ThermalForge is a framework for automatically generating hybrid neuro-physical thermal dynamics models for residential buildings where modeling decisions are made by a Large Language Model (LLM). Specifically, ThermalForge implements a bi-level optimization approach where an LLM proposes model structures (physics-based equations or neural architectures) and then their parameters are calibrated against smart thermostat data.
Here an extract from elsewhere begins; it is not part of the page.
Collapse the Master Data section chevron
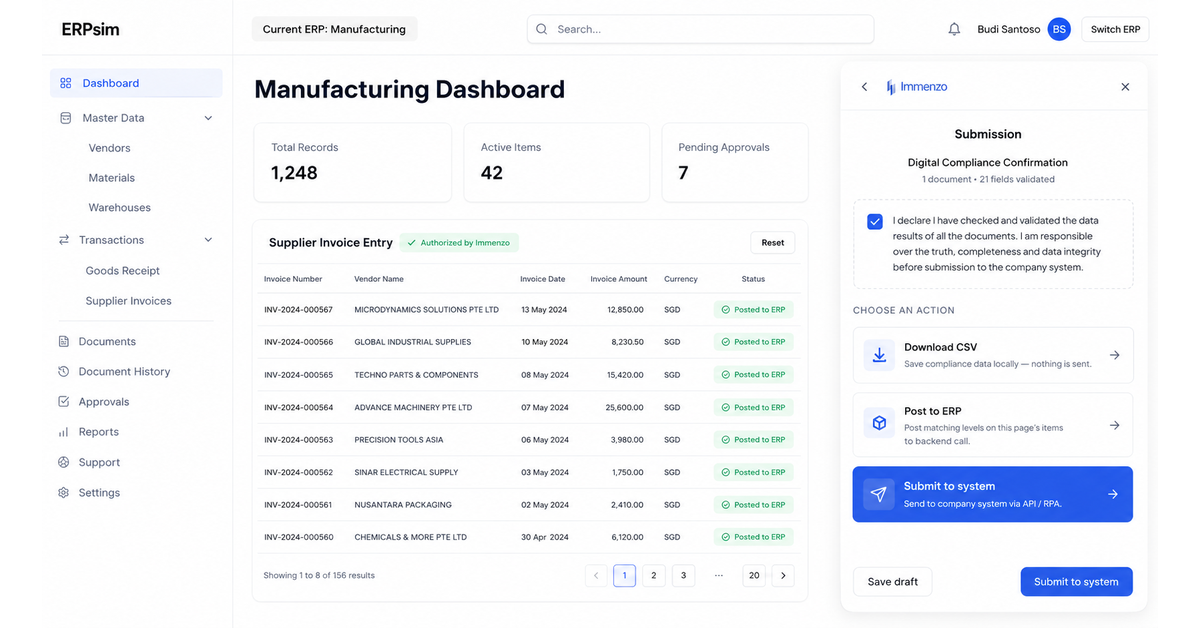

This repository contains the source code for ThermalForge and the necessary configurations needed to replicate the experiments in the accompanying paper:

Exploring LLM-Powered Agents for Modeling Thermal Dynamics of Buildings in Proceedings of ACM BuildSys 2026


How It Works

ThermalForge runs a two-phase modeling pipeline for each building:

  1. Physics-Based Modeling — The LLM generates grey-box thermal models (RC networks) as PyTorch code. Each candidate is calibrated against observational data, and the LLM receives feedback to improve subsequent proposals.

  2. Neural Residual Modeling — The best physics model's rolled-out predictions become input to a neural model that learns to model the residual. The LLM can generate full architectures, modify a U-Net template, or tune hyperparameters.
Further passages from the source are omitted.